I glared at her. “Look, it’s bad enough we’ve got to sit here on stakeout not knowing who this guy is or even where he’s going to strike next—but don’t glorify him by giving him a title.”



1 Mike 1, what's your 10-20? the mobile radio crackled.

First and Main, I answer.

Possible 5150 at 218 Elm.

“Responding.”

I put the flashing beacon on the roof and floor the accelerator.

The unmarked car squeals and fishtails down the street.

I glance over at Lainey holding on tight to the dash. She’s a pretty gutsy detective, but hates pursuits.

“Hey, what’s your hurry? Dispatch said a possible mentally disturbed person.”

“You think they’re going to say Bogeyman? They know why we’re out here.”



We get to the street and it’s filled with people milling about. All the house lights are on.

Lainey cranes her neck out the window and tries to take in the whole scene. “Can you believe it? —The street’s lit up like a Christmas tree.”

“They’re scared Lainey—Can you blame them? The TV and Press have got them spooked—they’ve got the whole damn city spooked, for that matter.

Before we can get out of the car, angry residents surround us. “Where the hell were you? You let him get away.”

“Who phoned this in?” I shout over the din.

A middle-aged man raises his hand high and motions for Lainey and I to go back to his house. We follow him and wait for him while he shuts the door on the shouting from the street.



“It’s crazy out there,” he says. “They’re all work’d up—ain’t nobody thinking clearly.”

“What happened?” asks Lainey.

“I spotted this suspicious guy lurking near the park—watched him through the curtains. He looked weird, like he had no face, or something. There was this fog—a kinda greenish mist—never saw anything like it before.”

I stop him. “What was this guy doing?”

“I dunno—he was all bent over, ya know and he had this sack with him. I’m tellin’ ya, I don’t know about this Boogeyman crap, but if I ever saw someone who looked like a nightmare, it was this guy.”



“So, that’s it?” Lainey says, “You got us out here cause you saw someone who looked weird?”

“Well, not exactly. Mrs. Canduso—she’s my neighbour—she’s got three kids—she’s home alone and hears this scratching at the window.
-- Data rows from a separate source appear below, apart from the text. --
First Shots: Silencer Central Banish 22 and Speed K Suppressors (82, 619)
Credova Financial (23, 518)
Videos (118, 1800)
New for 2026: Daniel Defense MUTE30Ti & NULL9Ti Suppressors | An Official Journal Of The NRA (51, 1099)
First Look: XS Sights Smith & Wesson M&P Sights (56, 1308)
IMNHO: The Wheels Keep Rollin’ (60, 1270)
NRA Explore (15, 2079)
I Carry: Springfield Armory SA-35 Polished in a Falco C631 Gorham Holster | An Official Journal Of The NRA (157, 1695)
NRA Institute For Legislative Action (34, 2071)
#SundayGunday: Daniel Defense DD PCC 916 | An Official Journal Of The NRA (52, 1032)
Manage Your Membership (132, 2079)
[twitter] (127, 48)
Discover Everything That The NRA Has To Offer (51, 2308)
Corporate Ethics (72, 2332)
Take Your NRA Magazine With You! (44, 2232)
She calls me and I figure it’s this Bogeyman.”

“I thought you didn’t believe this Bogeyman crap?” I say.

He shrugs, “Don’t really know what I believe any more.”



That was about it. We take his information, talk with the next-door neighbour, then run the gauntlet of angry residents, before ducking back into the car and roaring away.
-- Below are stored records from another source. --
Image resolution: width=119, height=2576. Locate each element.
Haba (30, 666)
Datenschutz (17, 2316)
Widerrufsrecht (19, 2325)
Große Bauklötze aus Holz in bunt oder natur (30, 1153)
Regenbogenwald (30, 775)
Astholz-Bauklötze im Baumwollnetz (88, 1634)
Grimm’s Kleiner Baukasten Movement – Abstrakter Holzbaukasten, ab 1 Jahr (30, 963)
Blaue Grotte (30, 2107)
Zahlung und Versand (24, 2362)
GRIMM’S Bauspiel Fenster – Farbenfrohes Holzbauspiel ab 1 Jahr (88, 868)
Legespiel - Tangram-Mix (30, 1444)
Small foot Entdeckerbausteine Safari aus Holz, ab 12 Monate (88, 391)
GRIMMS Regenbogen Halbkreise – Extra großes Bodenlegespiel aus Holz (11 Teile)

Neither of us said much on the way back.

I was thinking it was some mass hallucination and wanted to dismiss it outright, treating it like a UFO flap, except for one thing—three children kidnapped in a week—that wasn’t a fairy tale.



It’s funny sometimes how things happen—weird, unexplained things—the kind that make the hair on your arms stand up.

Suddenly, you’re back in your childhood fighting the same fears and demons that made you run up the stairs at night, or check your closet or under your bed.

Well, for all our adult sophistication, some fictional ghost or shape-shifter can catapult us right back to shivering beneath the covers and dreading the dark.

But Lainey and me, we don't have the luxury of duck and cover--nope, we're out in the dark with this freak who may be nothing but mass hysteria...

Or that nightmare that didn't fade when you finally woke up.